Conclusion Validity:

Adequate conclusions? The positive impact of adding video or text could be a case of “paraphrasing”, presenting a situation from different angles. It is possible and likely that adding other media could have had similar effects. We wanted to investigate whether low-effort video with its own advantages was also qualified as a useful second medium. Our results confirm the benefit of taking the extra effort of providing a second medium. Please note that providing “both video and text at a time” may seem a similar and attractive option, but poses yet another threat to validity: Its impact will depend highly on how the media are presented: if and in which order subjects look at them. This aspect was beyond the scope of our study.
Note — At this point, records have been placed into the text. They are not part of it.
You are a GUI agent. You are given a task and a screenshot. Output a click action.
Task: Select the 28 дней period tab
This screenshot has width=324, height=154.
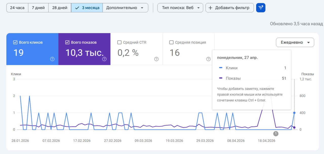click(60, 8)
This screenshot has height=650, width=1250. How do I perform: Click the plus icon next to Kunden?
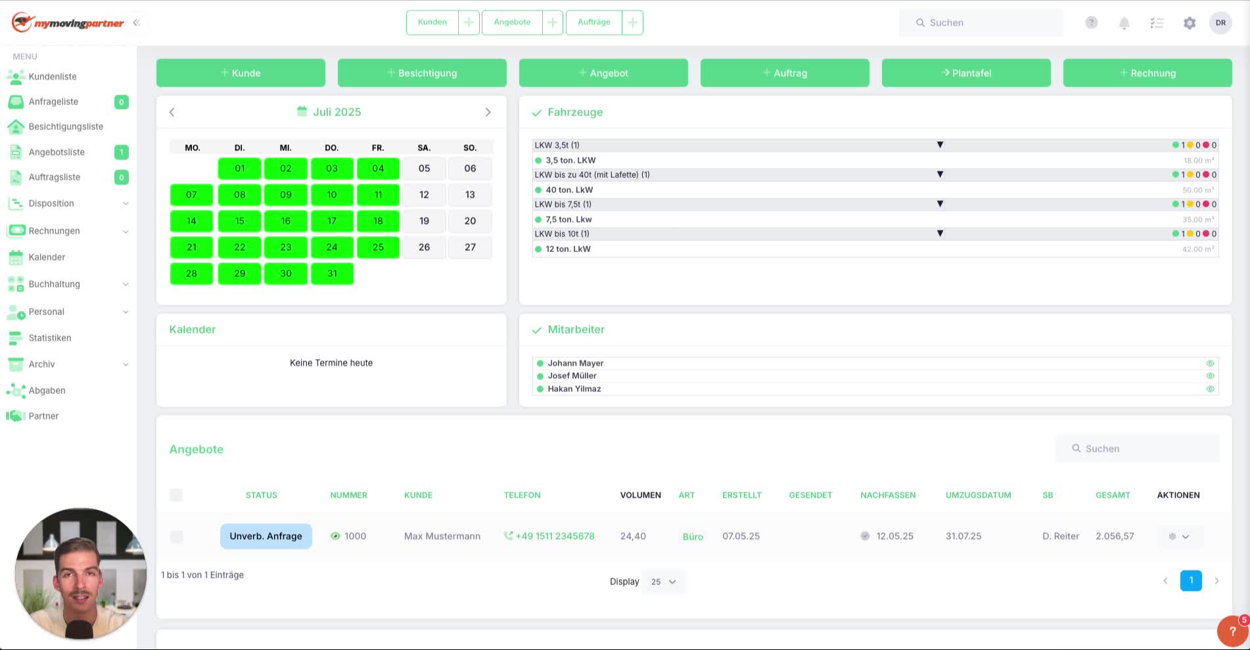[469, 22]
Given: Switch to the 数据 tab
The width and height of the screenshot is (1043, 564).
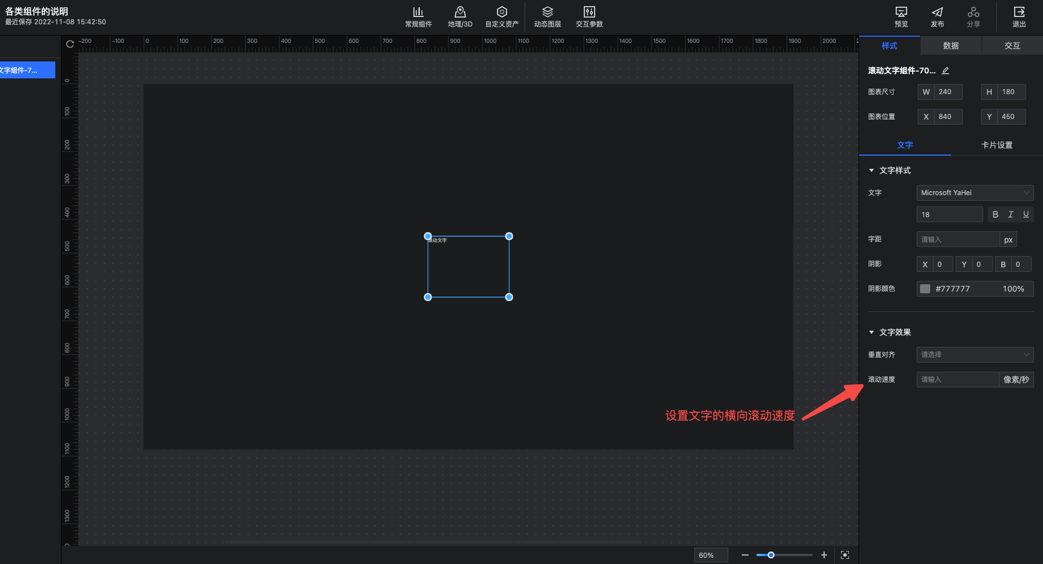Looking at the screenshot, I should 950,46.
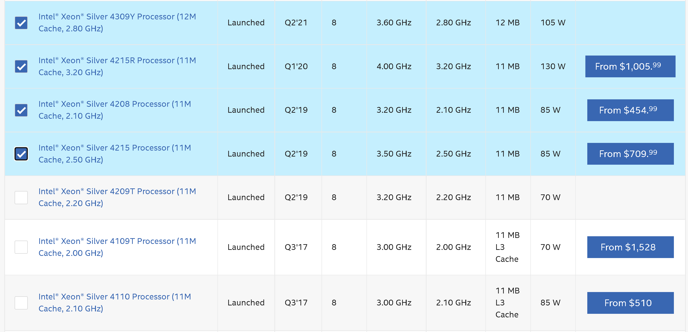Image resolution: width=688 pixels, height=332 pixels.
Task: Click the From $1,005.99 price button
Action: pos(630,66)
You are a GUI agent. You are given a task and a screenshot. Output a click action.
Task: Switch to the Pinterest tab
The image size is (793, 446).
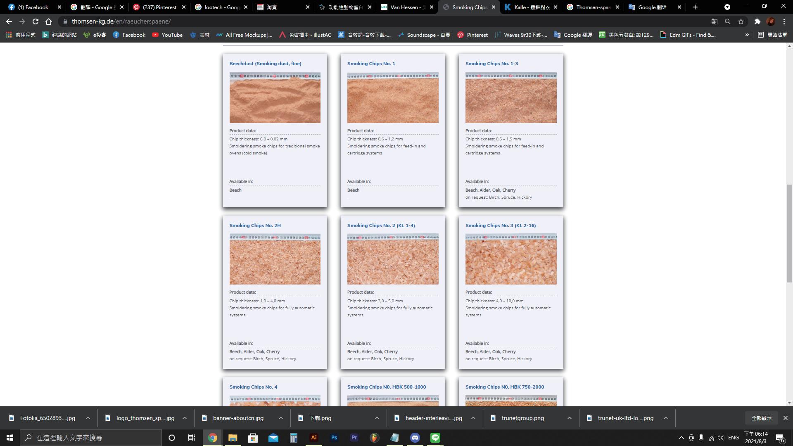159,7
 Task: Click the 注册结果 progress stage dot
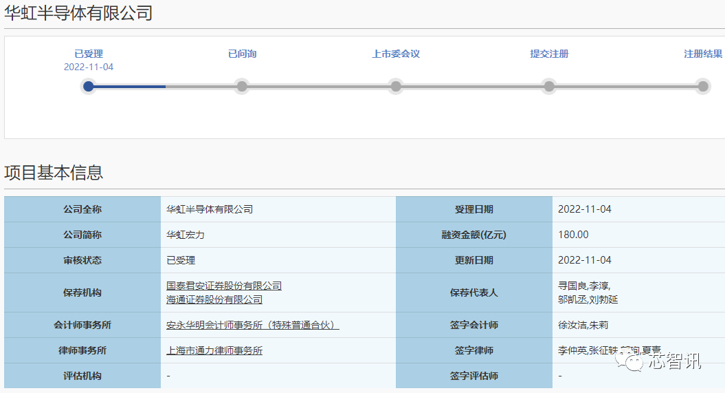[703, 86]

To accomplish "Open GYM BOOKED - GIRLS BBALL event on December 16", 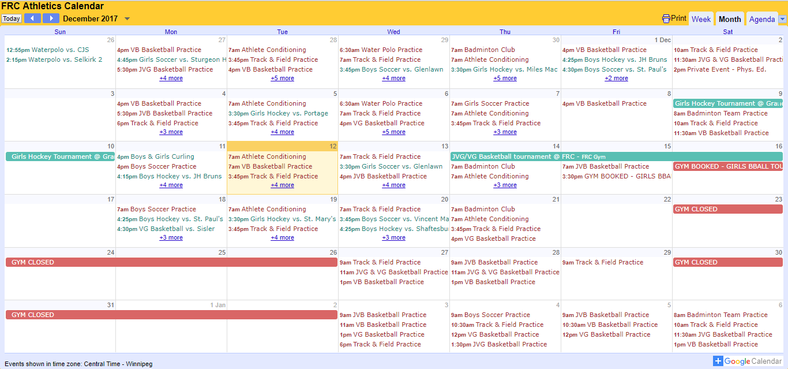I will 727,166.
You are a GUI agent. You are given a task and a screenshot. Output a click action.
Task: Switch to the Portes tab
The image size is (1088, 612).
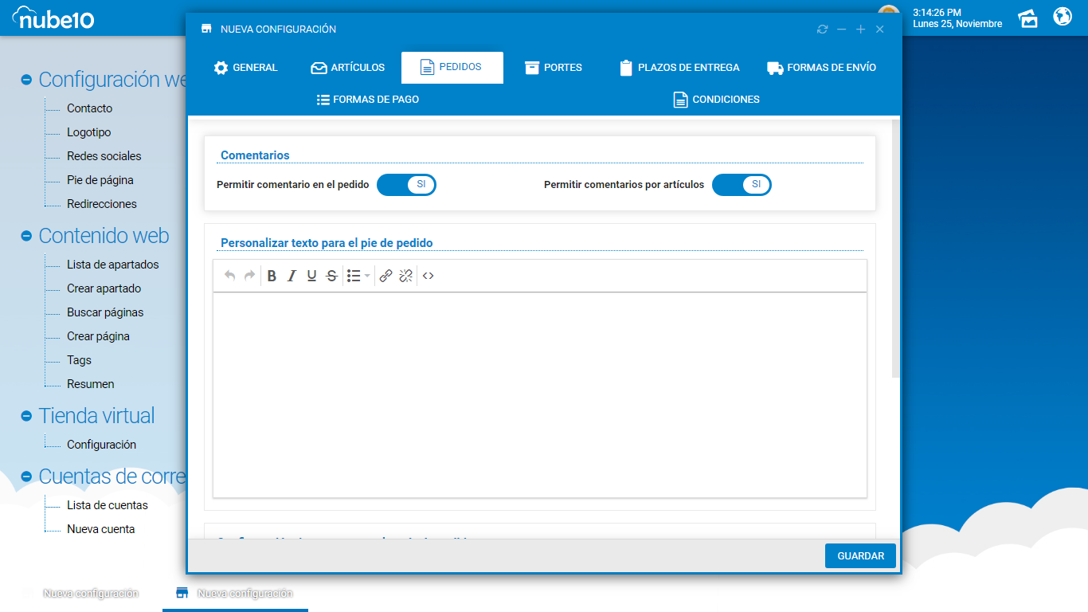point(554,68)
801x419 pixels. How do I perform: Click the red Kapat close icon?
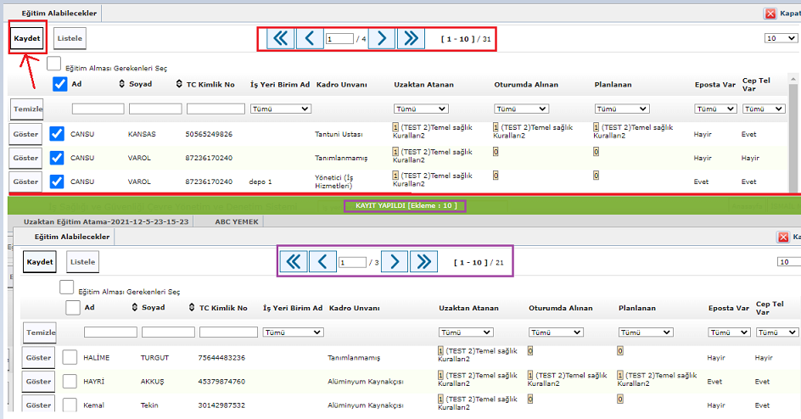[x=770, y=14]
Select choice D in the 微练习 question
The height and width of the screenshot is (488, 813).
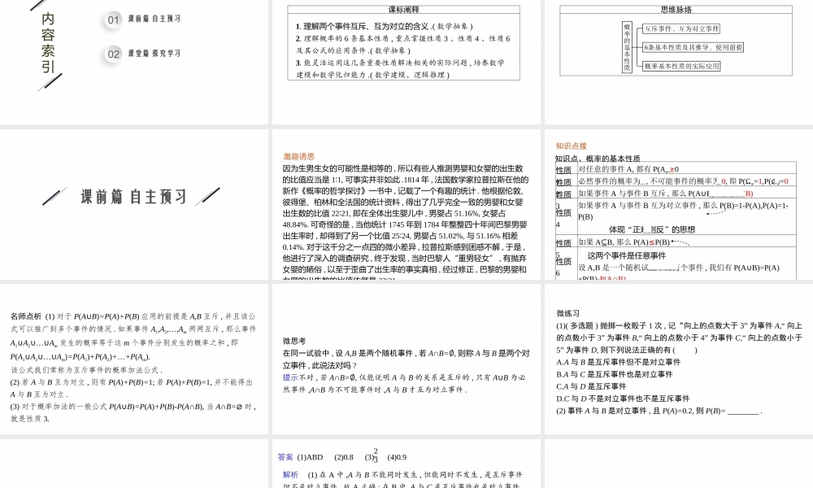coord(622,399)
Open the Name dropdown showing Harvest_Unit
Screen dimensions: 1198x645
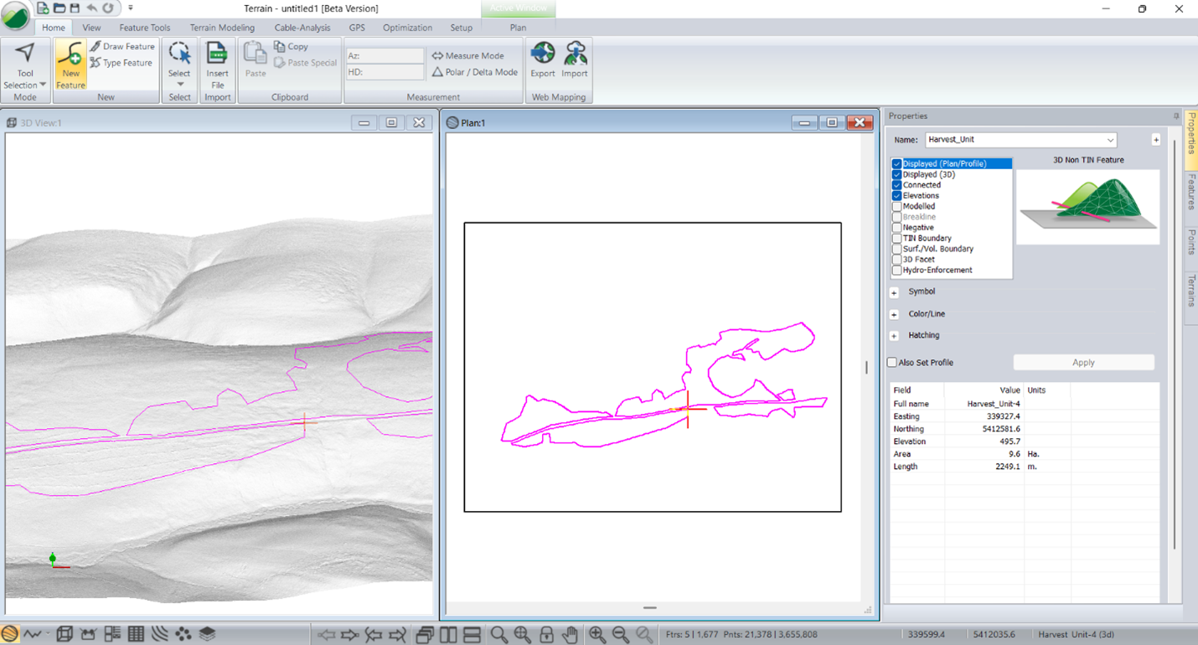(x=1020, y=140)
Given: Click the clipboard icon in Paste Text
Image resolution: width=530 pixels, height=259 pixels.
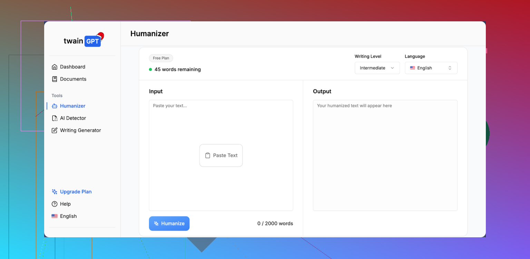Looking at the screenshot, I should (x=208, y=155).
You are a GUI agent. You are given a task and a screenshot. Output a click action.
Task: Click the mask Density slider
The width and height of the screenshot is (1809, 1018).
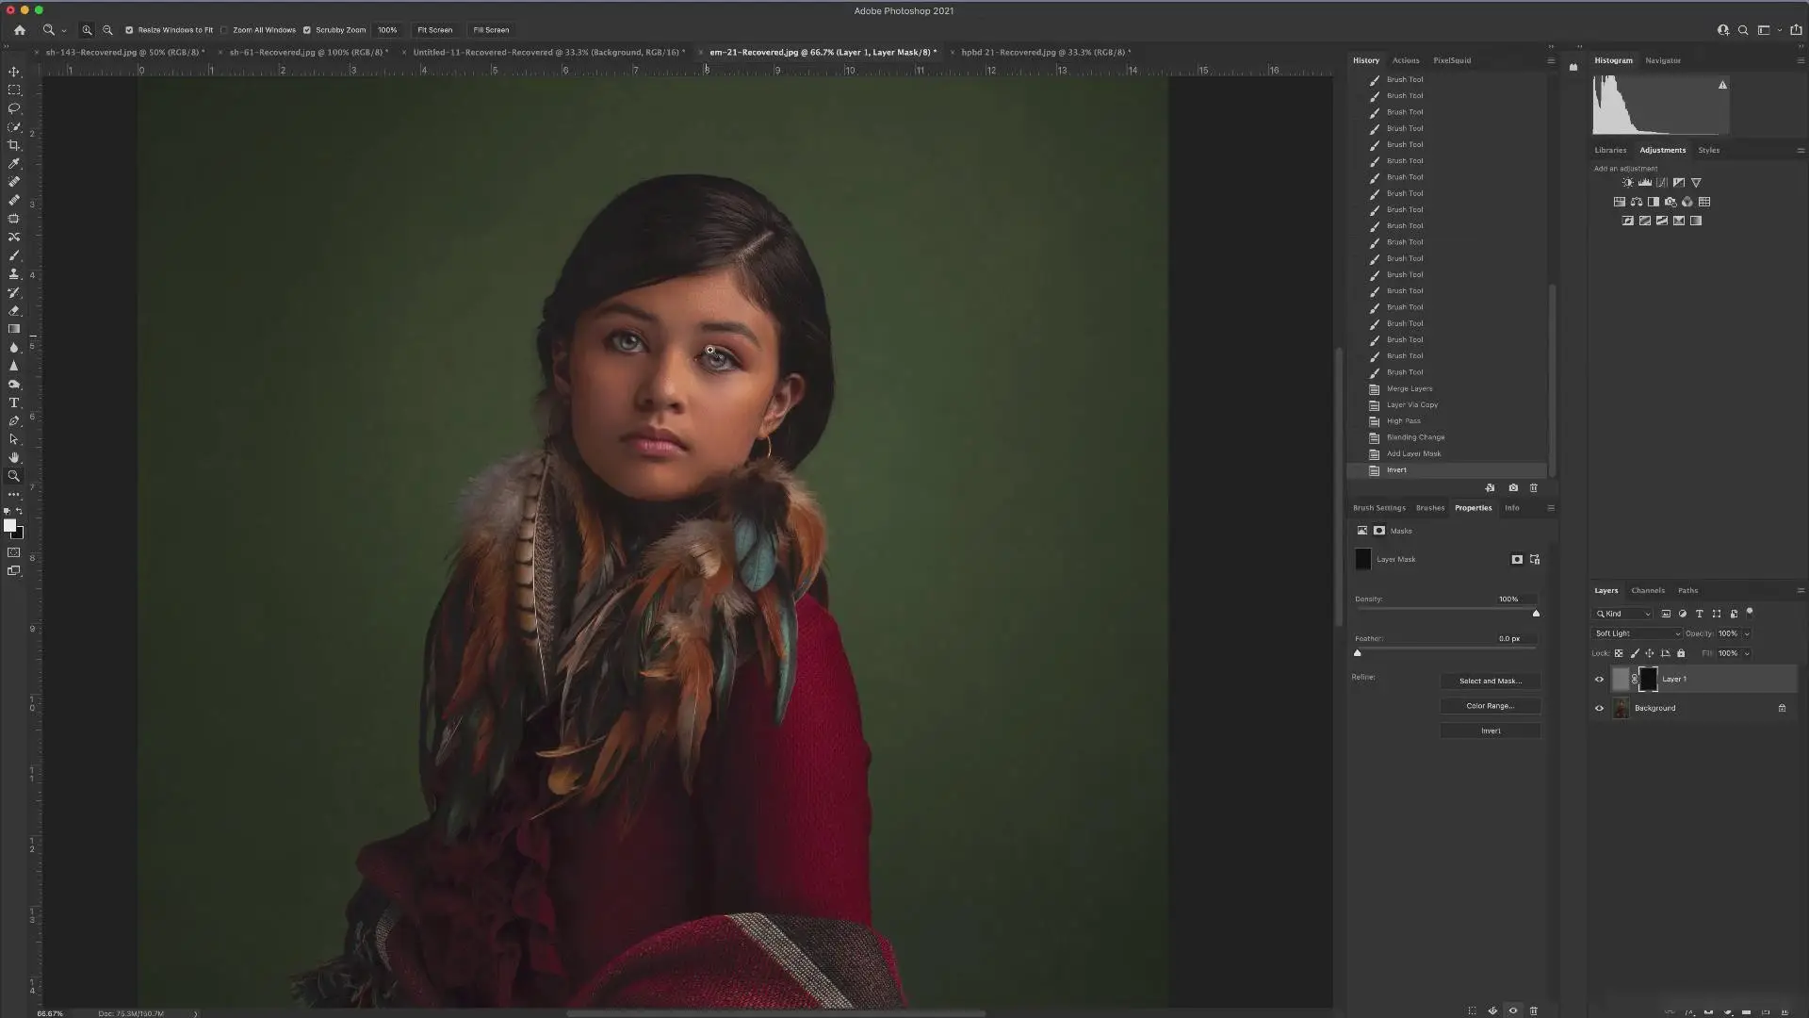[1446, 610]
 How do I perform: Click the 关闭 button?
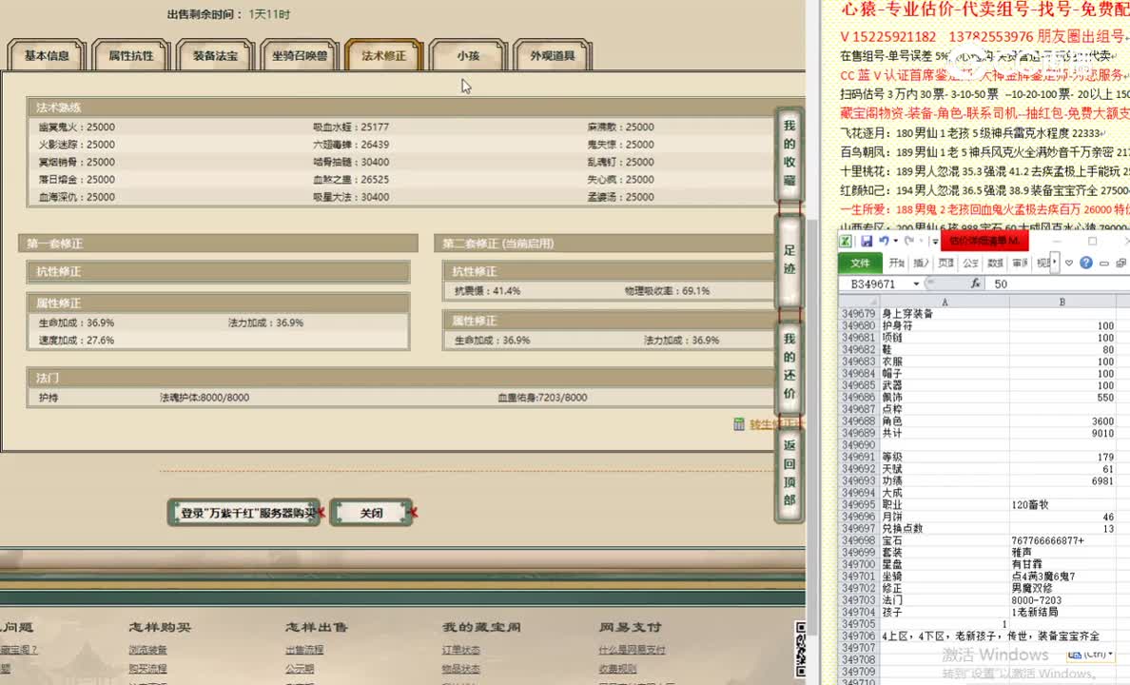pos(372,512)
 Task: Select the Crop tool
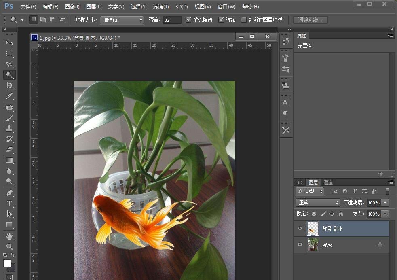point(9,86)
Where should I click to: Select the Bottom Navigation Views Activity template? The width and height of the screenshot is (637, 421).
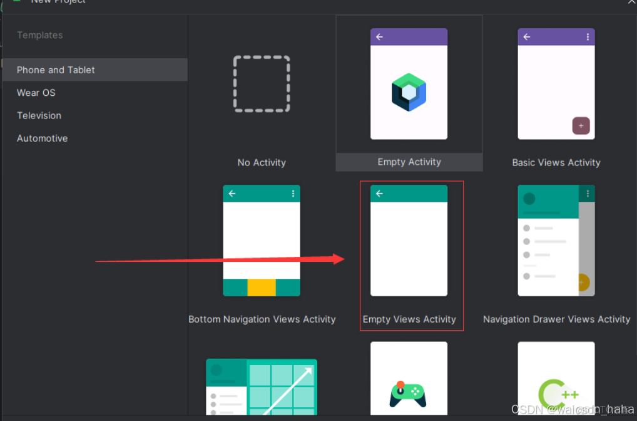pyautogui.click(x=261, y=241)
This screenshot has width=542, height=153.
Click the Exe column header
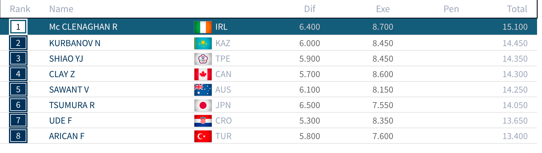pyautogui.click(x=383, y=9)
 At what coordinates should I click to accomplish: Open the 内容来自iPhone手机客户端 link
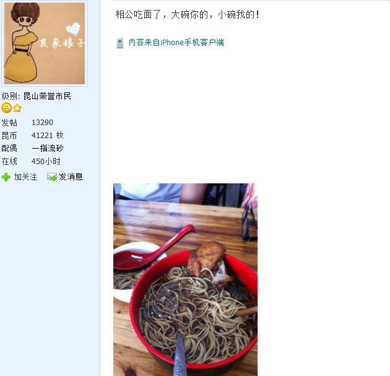click(176, 42)
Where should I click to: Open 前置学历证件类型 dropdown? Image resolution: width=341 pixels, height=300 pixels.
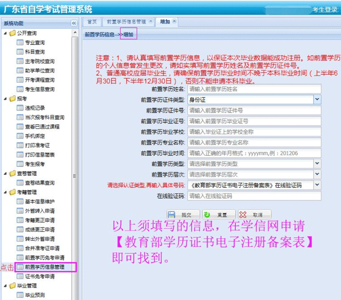[x=317, y=100]
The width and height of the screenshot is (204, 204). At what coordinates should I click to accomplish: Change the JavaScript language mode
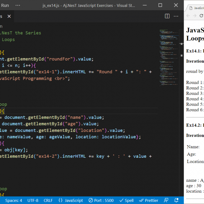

Deciding about rural shopping is an integral part of much wider concerns. There are so many parameters and influence factors that cannot – and should not – be controlled in order not to distort the phenomenon of interest. We decided to study the very basic mechanisms of refining a vague vision of shopping into several variants by video. The technical choice of a camera perspective is related. Those mechanisms are the basis for more complex interactions of vision and requirements communication and clarification.

8 Conclusions

We had expected to stimulate additional questions and ideas by showing videos – where usually only a few short texts would be provided. However, we did not expect the number of additional contributions stimulated by the videos (Fig. 3), and the very positive evaluation of videos in hindsight (Fig. 4). In the introduction to the experiment, exactly the same text was provided to read – and then to hear in the video. Nevertheless, almost all subjects recommended showing the video in addition to the text in the future. We had included the inverse direction (text after video) in the study as a matter of curiosity. Given the less than 10-line texts and 20-s video clips describing an ordering refinement, we had not expected performance and preference indicators to be as clear as they were: Provide both media.

Subjective camera perspective seemed to be a matter of taste. There was no significant performance advantage over third-person videos, nor was the empathy rating higher. Some subjects preferred subjective over third-person perspective – and vice versa. According to Runeson et al. [24], case studies are appropriate for investigating phenomena that require complex subsets of reality to occur. Based on this established baseline of experimental insights, we plan to triangulate our findings in case studies.